Stop in Korea, Japan, Paris, London, Montreal, Malaysia, Spain, or Copenhagen for a cup of tea with cattitude.
When you take off your shoes and step into the Hello Cat! cat café in Cheongju, Korea, you step into a feline lover’s paradise. Soft meows mingle with the fluffy electronic pop playing in the background, and a smiling Asian woman with short, curly hair takes your 8,000 won (approximately $7) cover charge. Mint green walls, red molding, and twinkling lights combine with eclectic wooden furniture and decorations made of yarn to create the cozy, homey feeling that hangs in the air.
Western tourists and native Koreans sit on pastel-colored chairs while sipping coffee, boba tea, and fruit smoothies, but the true guests of honor are the eating establishment’s twenty-odd cats. Short and stocky, long and lean, brown, black, and white felines mill around visitors’ slippered feet, recline on whatever furniture they wish to, and playfully investigate the bags and belongings of the people who have come to adore them. Differently colored ribbons on the cats indicate varying temperaments and friendliness toward guests. Many of the cats have haircuts fluffy and styled enough to make any self-respecting alley cat blush. Tabbies and angoras “on break” rest in illuminated glass cases, surveying their feline brothers and sisters on duty.
Cat cafés like Korea’s Hello Cat! are now found in numerous cities but have their roots in Japan from the early 2000s. They have since spread to major urban centers across Asia and Europe and are beginning to pop up across North America. As internet culture and cat-based trends sweep the globe, cat cafés offer visitors in major cities across the globe a unique way to experience quirky elements of local culture and simultaneously unite disparate locations under a worldwide umbrella of cuddly cuteness.

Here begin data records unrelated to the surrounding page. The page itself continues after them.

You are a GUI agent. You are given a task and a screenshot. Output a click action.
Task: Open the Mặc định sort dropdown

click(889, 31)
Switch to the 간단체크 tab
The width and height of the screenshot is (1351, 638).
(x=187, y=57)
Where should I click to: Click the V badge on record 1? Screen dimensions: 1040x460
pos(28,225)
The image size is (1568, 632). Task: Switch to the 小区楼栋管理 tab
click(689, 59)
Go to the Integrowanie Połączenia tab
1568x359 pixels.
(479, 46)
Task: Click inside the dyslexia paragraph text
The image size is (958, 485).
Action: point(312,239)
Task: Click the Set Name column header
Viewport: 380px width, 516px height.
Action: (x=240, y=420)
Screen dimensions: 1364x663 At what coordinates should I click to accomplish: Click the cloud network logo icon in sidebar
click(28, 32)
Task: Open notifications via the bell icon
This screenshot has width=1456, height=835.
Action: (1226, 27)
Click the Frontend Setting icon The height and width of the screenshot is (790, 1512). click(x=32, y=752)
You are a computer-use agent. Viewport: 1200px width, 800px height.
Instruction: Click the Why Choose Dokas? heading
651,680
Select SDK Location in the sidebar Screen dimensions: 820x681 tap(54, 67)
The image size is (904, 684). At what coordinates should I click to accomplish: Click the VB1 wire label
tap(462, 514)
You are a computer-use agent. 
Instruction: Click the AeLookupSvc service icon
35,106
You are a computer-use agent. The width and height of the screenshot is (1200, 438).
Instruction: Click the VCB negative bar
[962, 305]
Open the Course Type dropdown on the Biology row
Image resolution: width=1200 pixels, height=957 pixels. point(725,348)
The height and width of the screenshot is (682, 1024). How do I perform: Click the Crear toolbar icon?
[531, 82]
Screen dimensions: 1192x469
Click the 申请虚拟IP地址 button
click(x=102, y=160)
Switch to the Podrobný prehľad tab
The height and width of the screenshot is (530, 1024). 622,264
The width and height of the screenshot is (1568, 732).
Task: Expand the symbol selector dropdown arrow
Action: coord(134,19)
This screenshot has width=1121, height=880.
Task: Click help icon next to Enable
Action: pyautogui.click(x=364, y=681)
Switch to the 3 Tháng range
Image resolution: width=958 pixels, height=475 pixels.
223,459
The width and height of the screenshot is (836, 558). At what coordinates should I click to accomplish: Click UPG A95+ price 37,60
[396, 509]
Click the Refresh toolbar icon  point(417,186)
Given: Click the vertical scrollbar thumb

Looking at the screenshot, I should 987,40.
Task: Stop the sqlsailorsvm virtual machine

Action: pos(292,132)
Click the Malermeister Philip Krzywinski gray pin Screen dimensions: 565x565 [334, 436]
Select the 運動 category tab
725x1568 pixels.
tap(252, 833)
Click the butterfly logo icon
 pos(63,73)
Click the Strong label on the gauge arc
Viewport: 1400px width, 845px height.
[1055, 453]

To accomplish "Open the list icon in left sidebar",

Adam Farrell, a university student who lived in Korea for two years, feels that cat cafés have thrived in Asia because of the importance of the communal space in Asian culture. Farrell is majoring in Asian Studies and visited Hello Cat! in 2012. “I think the biggest reason cat cafés have done so well in Asia is because of the cultural need there for communal spaces and the need for cutesy and innovative ideas,” he says. “The idea of the communal space where you go meet with your friends is so prevalent in Korea and throughout Asia.” Farrell believes that the sense of community that draws Asian patrons to mingle in cat cafés goes all the way back to Confucius’ teachings on togetherness and the importance of focusing on others before oneself.
Regardless of what Confucius would say about teahouses full of purring, beribboned kittens, it is evident that the citizens of major cities all around the world approve. Lady’s Dinah’s Cat Emporium, a cat café in London, requires bookings months ahead of time. Le Café des Chats in Paris recently opened a second location to accommodate the swelling number of guests, and visitors at the unrelated Café des Chats in Montréal don’t seem to object to a giant placard that reads “Le chat est Roi” (The cat is king) on the café’s wall. This last year, cat café pop-up shops in California and New York were all the rage during the brief period of time they were open, and various entrepreneurs and cat enthusiasts are clamoring to open up permanent shops in Portland, Seattle, San Diego, Denver, and Cincinnati. Though the cat cafés in the United States have had a bit of a hard time overcoming pesky health codes that currently don’t permit animals in commercial eating spaces, it is clear: the people have spoken, and cats are in.
What is responsible for the sudden rise of the cat café? Some suggest that cat cafés are a real-life extension of the internet cat craze perpetuated by an endless supply of cat videos, Grumpy Cat, Princess Monstertruck, and the general hipster propensity for all things different and just a little bit odd. Regardless of whatever cultural influences led to each café’s origins, cat cafés are a downright delightful place to grab a cup of tea and cuddle with something snuggly. So next time you are in Korea, Japan, Paris, London, Montreal, Spain, or Munich, take a step off the beaten path, through the kitty door, and into a café full of cats and happiness.
This is so fun! I never knew a place like this existed. What a cool place to get a taste of culture.
This is a really interesting idea. I don’t think I would personally care for it though because I am allergic to cats. But it is a cool idea for a twist on a traditional restaurant. I wonder if anyone would ever do this with dogs?
It’s like Bunny Island on Japan! (Go look it up. Bunnies are my favorite animals and Bunny Island would be heaven for me.) What about a place to play with puppies? I don’t know if puppies and food would mix as well, given a puppy’s more playful and energetic nature . . . but it’d be neat to see the idea spread. It’d be a great way in the US to get cats out of the pound.
I’m not ashamed to admit that I’m a big cat person. I’d love to visit one of these cafes sometime.
I’ve heard about these cafes. It’s a great thing for any cat lover! I would love to go to one, just to check it out and see all the different cats. It would be very interesting.